HOW TO COMPLETE THIS TASK |
Below is a block of records; return all of them exactly, but without the images.

DATA TO USE |
★ ★ ★

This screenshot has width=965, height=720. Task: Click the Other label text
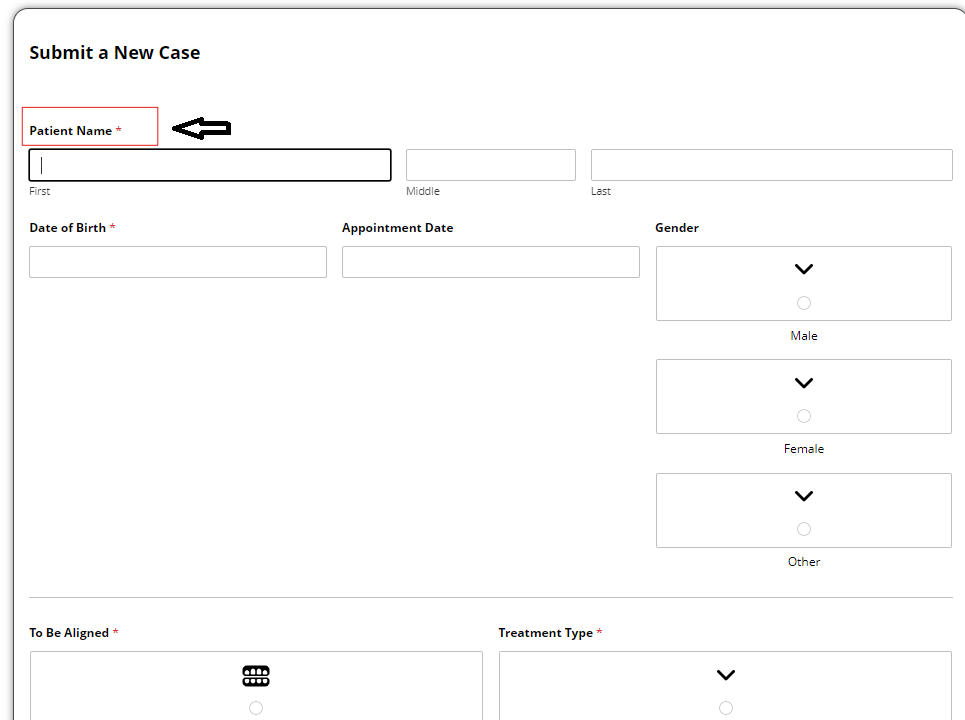(804, 561)
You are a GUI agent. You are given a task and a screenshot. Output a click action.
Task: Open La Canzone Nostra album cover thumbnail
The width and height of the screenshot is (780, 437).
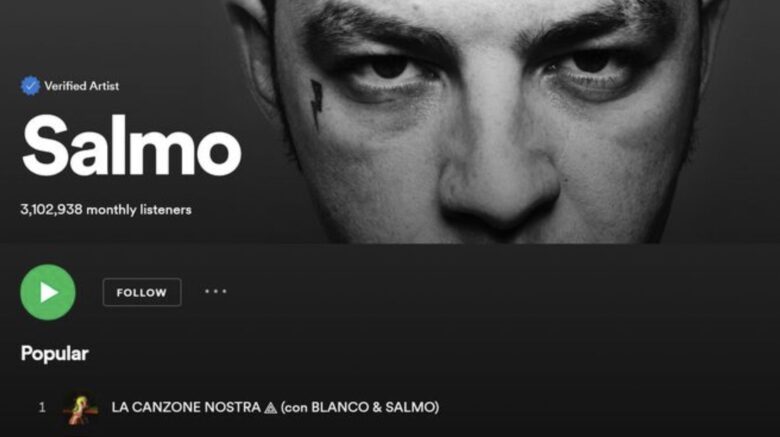[81, 408]
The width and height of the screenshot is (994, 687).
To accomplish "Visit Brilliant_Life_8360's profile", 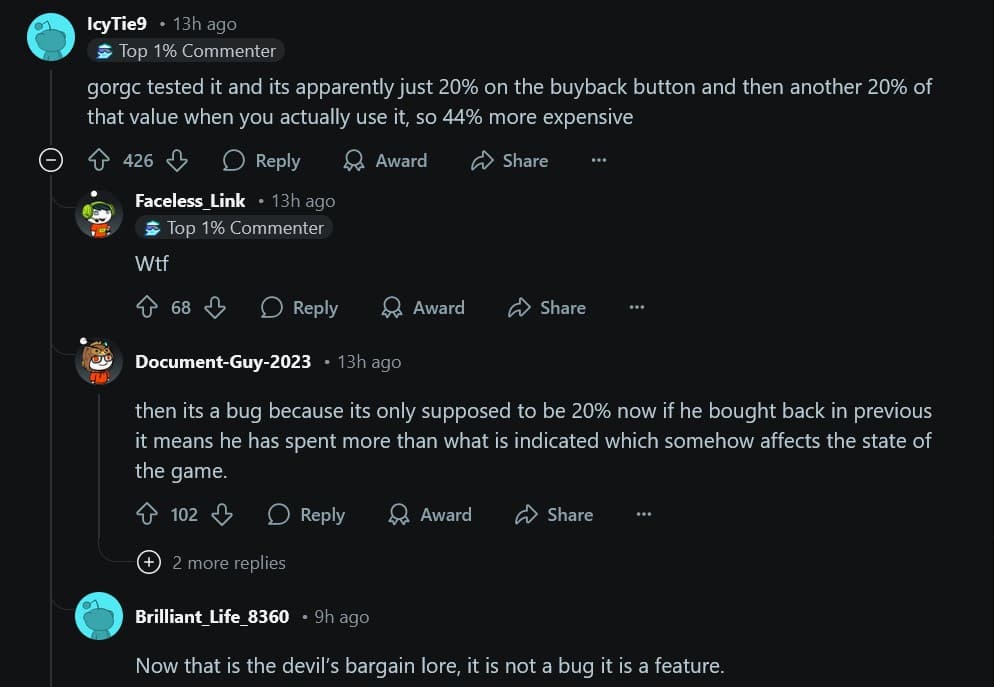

★ ★ ★

EXERCISE RESULT |
This screenshot has width=965, height=720. Task: Click the Other label text
(804, 561)
You are a GUI agent. You are given a task and a screenshot. Output a click action.
Task: Open La Canzone Nostra album cover thumbnail
The width and height of the screenshot is (780, 437).
[81, 408]
The width and height of the screenshot is (994, 687).
To accomplish "Visit Brilliant_Life_8360's profile", 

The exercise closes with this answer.